The gospel lectionary this week recounts the baptism of Jesus, which raises questions about why Jesus was baptized.
At that time Jesus came from Galilee to the Jordan River so that John would baptize him. John tried to stop him and said, “I need to be baptized by you, yet you come to me?”
Jesus answered, “Allow me to be baptized now. This is necessary to fulfill all righteousness.”
So John agreed to baptize Jesus. When Jesus was baptized, he immediately came up out of the water. Heaven was opened to him, and he saw the Spirit of God coming down like a dove and resting on him. A voice from heaven said, “This is my Son whom I dearly love; I find happiness in him.” (Matthew 3:13-17, CEB)
It seems only right that we ask questions about the meaning of baptism since John the Baptist himself asked such questions.
John Wesley’s Notes on the New Testament include these comments on these verses.
It becometh every messenger of God to observe all his righteous ordinances. But the particular meaning of our Lord seems to be, that it becometh us to do (me to receive baptism, and you to administer it) in order to fulfil, that is, that I may fully perform every part of the righteous law of God, and the commission he hath given me.
Let our Lord’s submitting to baptism teach us a holy exactness in the observance of those institutions which owe their obligation merely to a Divine command. Surely thus it becometh all his followers to fulfil all righteousness. Jesus had no sin to wash away. And yet he was baptized. And God owned his ordinance, so as to make it the season of pouring forth the Holy Spirit upon him.

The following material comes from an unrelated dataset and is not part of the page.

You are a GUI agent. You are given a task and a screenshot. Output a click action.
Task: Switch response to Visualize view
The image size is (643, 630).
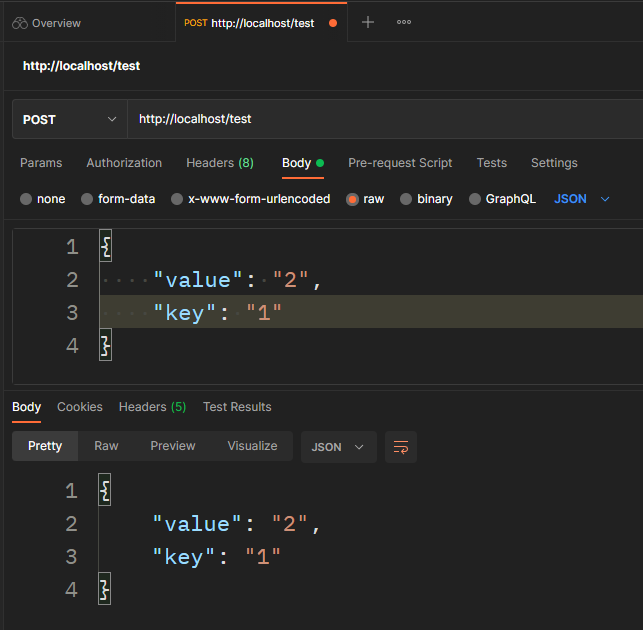[x=252, y=446]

And where can we expect this sacred effusion, but in an humble attendance on Divine appointments.
Wesley comes down on the side of interpreting Jesus’ baptism as a model for his followers. Jesus was baptized even though he had no sin and required no repentance, which were key aspects of John’s baptismal message. Jesus did this to set a model for us. For Wesley the baptism of Jesus is an example of the obligations that rest on us as Christians for no other reason than Jesus Christ commands us to observe them. If we reject the command, Wesley argues, we should not expect the Holy Spirit.
As I ponder this passage, my mind turns to Paul’s teaching in Ephesus about the difference between the baptism of John and the baptism of Jesus. The key question in those verses had to do with the Holy Spirit. Did the disciples receive the Holy Spirit when they were baptized? To which the disciples say they don’t know anything about the Holy Spirit?
Paul, engaging in some spiritual diagnosis, asks which baptism they received. He goes on to explain that the baptism of John was a baptism of repentance that prepared the people for the coming of Jesus (as Gabriel said of John in Luke 1).
Paul’s teaching here makes me wonder if the baptism of John was meant to come to an end with the presence of Jesus and the coming of his kingdom. The pre-show shuts down when the main act arrives. Jesus underwent baptism as a way of bringing to conclusion the baptism that is a sign of repentance and opens up the age of baptism that conveys the gift of the Holy Spirit. Could the fulfilling of all righteousness be the fulfilling of the purpose of John’s baptism of repentance?